-- What the exercise asks --
Rewrite the lines from the one containing "Visit me on Instagram (55, 49)" through the end of the records, inclusive, with "vintage" replaced by "antique" and everything else unchanged.

-- Stored items from a collection --
"""

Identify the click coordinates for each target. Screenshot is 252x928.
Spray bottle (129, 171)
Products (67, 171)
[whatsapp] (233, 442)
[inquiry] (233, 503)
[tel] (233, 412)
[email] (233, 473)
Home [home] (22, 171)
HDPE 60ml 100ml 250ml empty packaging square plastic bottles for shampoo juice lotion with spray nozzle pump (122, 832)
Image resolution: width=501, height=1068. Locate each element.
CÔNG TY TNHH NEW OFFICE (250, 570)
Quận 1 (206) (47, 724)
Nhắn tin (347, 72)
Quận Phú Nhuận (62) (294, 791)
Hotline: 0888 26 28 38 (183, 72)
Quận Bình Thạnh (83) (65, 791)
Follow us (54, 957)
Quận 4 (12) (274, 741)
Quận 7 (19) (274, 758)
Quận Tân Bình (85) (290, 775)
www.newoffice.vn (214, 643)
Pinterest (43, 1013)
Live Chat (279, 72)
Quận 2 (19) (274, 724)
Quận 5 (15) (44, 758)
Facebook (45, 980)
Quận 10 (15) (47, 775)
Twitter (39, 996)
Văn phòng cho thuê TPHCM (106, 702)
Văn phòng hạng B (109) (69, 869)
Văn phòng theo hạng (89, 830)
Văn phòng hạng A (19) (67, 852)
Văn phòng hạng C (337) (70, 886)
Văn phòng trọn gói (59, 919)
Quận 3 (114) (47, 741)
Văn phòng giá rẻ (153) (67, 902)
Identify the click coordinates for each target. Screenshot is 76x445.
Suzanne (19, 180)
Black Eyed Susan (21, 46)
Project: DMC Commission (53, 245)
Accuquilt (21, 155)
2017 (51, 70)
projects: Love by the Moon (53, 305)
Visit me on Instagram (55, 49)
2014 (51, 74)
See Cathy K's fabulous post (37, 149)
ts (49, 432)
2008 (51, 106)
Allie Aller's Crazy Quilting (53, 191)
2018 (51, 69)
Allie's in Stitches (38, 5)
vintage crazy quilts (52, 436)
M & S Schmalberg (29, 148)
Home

"""

-- The solution --
Visit me on Instagram (55, 49)
2014 (51, 74)
See Cathy K's fabulous post (37, 149)
ts (49, 432)
2008 (51, 106)
Allie Aller's Crazy Quilting (53, 191)
2018 (51, 69)
Allie's in Stitches (38, 5)
antique crazy quilts (52, 436)
M & S Schmalberg (29, 148)
Home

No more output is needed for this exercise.